For business owners there are additional benefits. I have a number of clients with earnings in the £100,000- to-£125,000 bracket who are contemplating buying themselves an electric company car instead of taking the income. That is because with every £2 that you earn over £100,000 you lose £1 of your personal allowance. It brings your income tax rate to effectively 60%. Paying 0-2% in BIK is a lot more appealing if you are in that position! The total cost of the car can be written off against your profits in the first year, which cuts your corporation tax, too.
Of course, you do not have to be a business owner to enjoy the lower running costs of EVs. They can be half as much as for petrol and diesel, depending on your electricity tariff and the time of day (or night) you charge the batteries.
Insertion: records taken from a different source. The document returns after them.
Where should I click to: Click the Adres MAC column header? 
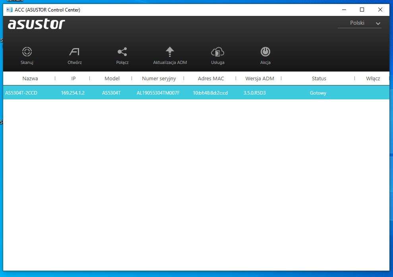211,79
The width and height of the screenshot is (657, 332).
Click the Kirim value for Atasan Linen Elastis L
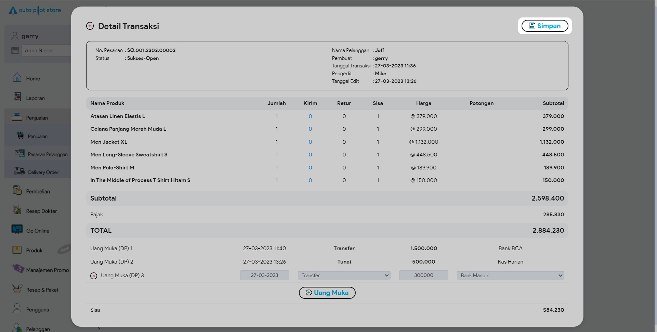point(310,116)
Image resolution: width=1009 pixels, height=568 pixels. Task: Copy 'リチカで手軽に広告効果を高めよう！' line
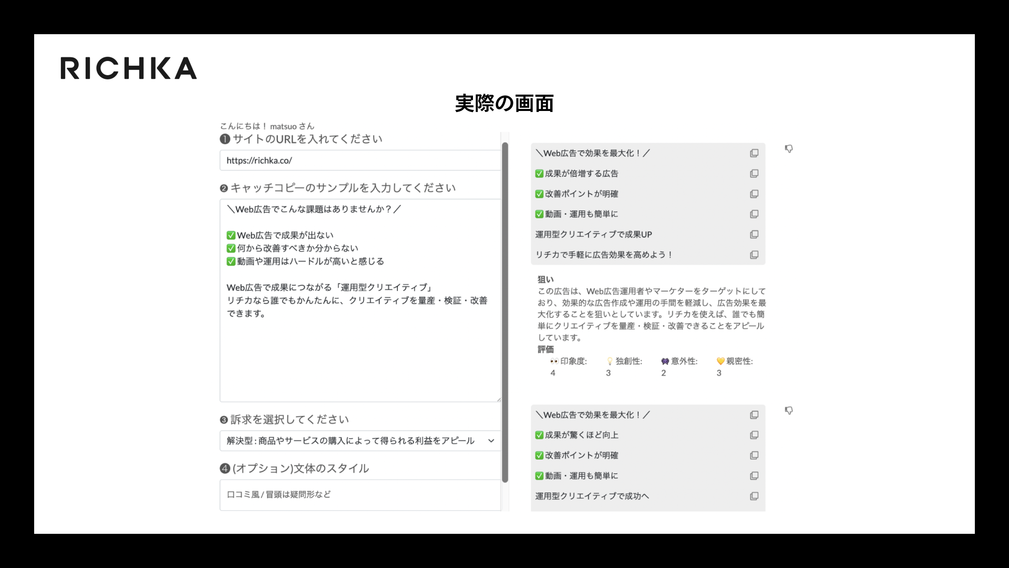[x=754, y=255]
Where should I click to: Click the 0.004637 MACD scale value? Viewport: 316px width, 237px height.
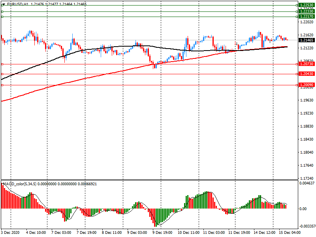[307, 183]
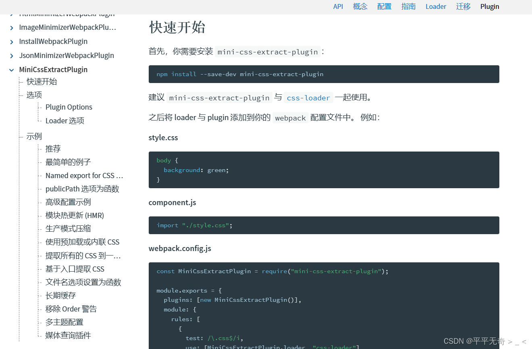Open the 配置 navigation link
532x349 pixels.
point(384,6)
The average UK driver will cover 7,400 miles in a year and the average new car fuel consumption is around 50 miles per gallon. So a typical new car gets through 148 gallons of petrol in a year. If the average price per gallon is £5.45 that means the “average” EV driver will save around £400 a year in fuel. And they pay no road tax – adding another £150.EV drivers also enjoy 100% discount on London’s Congestion Charge. That can be worth thousands to the daily commuter, though a lot less to a pensioner in Birmingham!
There are negatives. The government offers a grant of up to £3,000 to buy an EV, as well as £350 towards the cost of installing a home charger, but they are typically as much as £10,000 more expensive than petrol equivalents.
In theory then, you might have to drive your EV for between 10 and 20 years before the lower fuel bills make you better off financially. But bear in mind that the government is determined to drive us to electric. New cars fuelled purely by petrol or diesel will no longer be sold in the UK by 2030. I can easily imagine policy measures to make ownership of fossil-fuel and hybrid vehicles more expensive.
Hybrid solution
Many drivers will of course also be drawn to the altruistic appeal of reducing vehicle emissions – for some it is difficult to put a price on that.
In the end, therefore, it may not be the costs that put people off buying an EV but ‘range anxiety’ – the fear of puttering to a halt on the middle of the M1 because you have run out of energy.